**ABOUT THIS EXERCISE**
Go through the records below and copy out every line holding "screenshot".

Collected data:
---

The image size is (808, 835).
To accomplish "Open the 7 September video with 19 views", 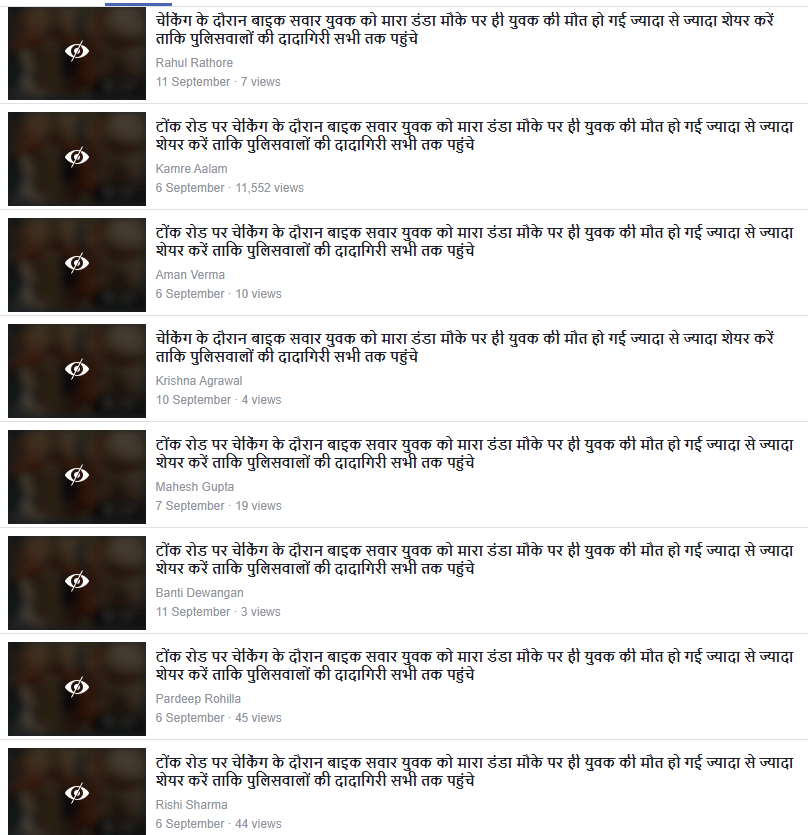I will (x=475, y=453).
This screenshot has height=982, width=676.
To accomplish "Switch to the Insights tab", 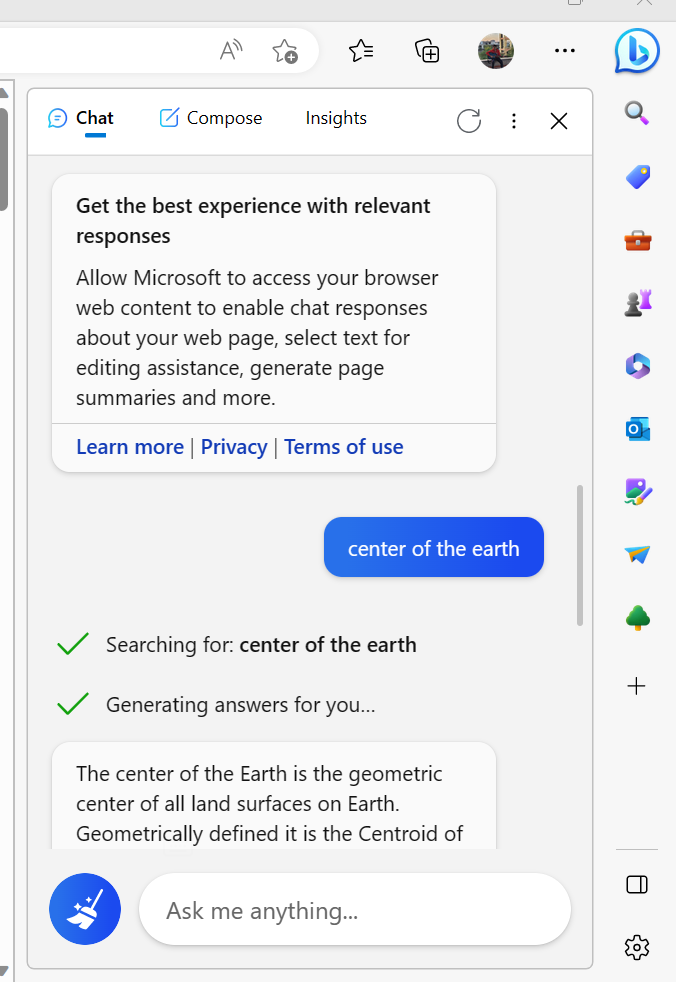I will [x=336, y=118].
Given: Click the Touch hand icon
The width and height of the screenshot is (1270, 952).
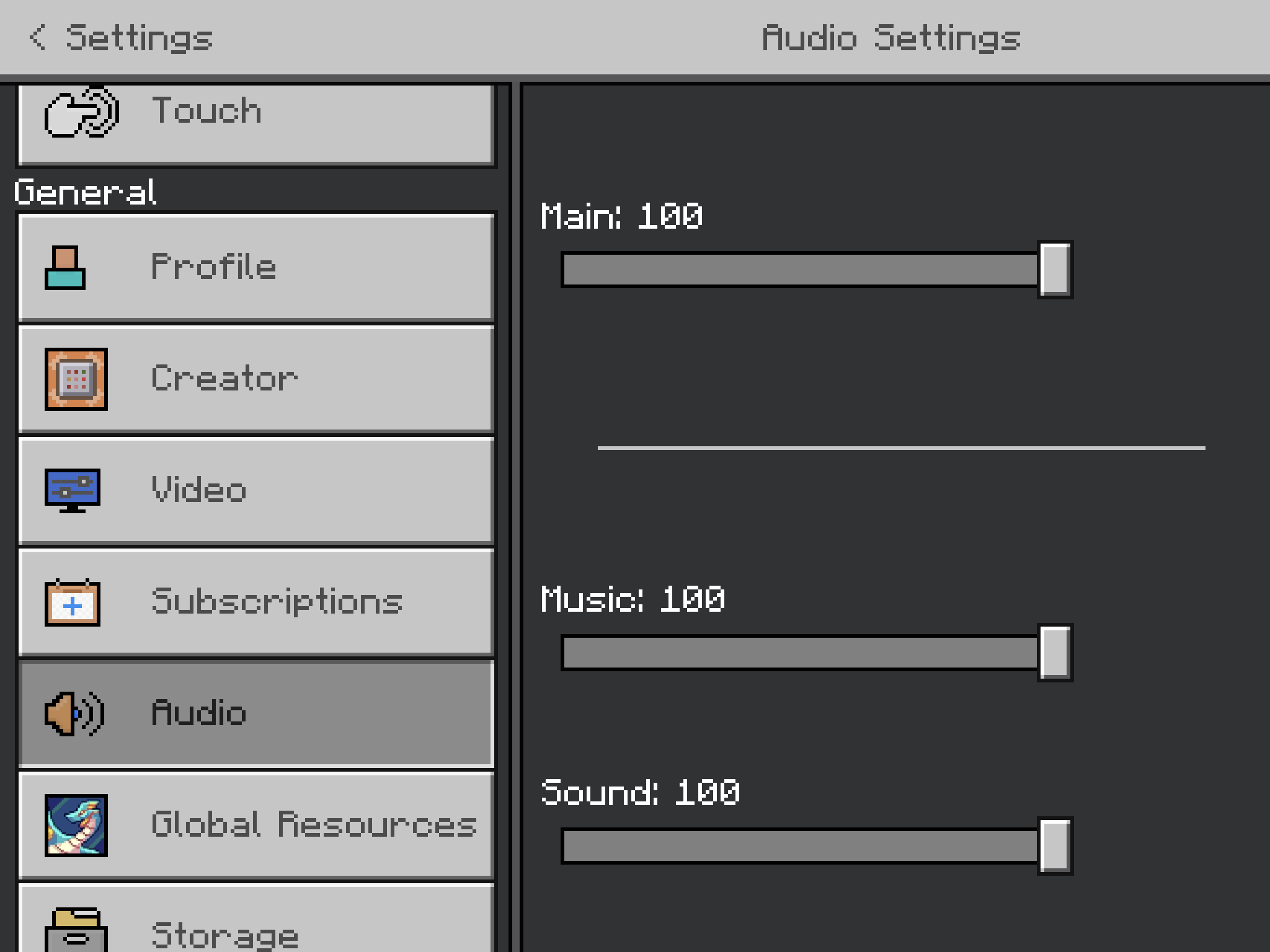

---

**TASK RESULT**
This screenshot has height=982, width=676.
The width and height of the screenshot is (1270, 952).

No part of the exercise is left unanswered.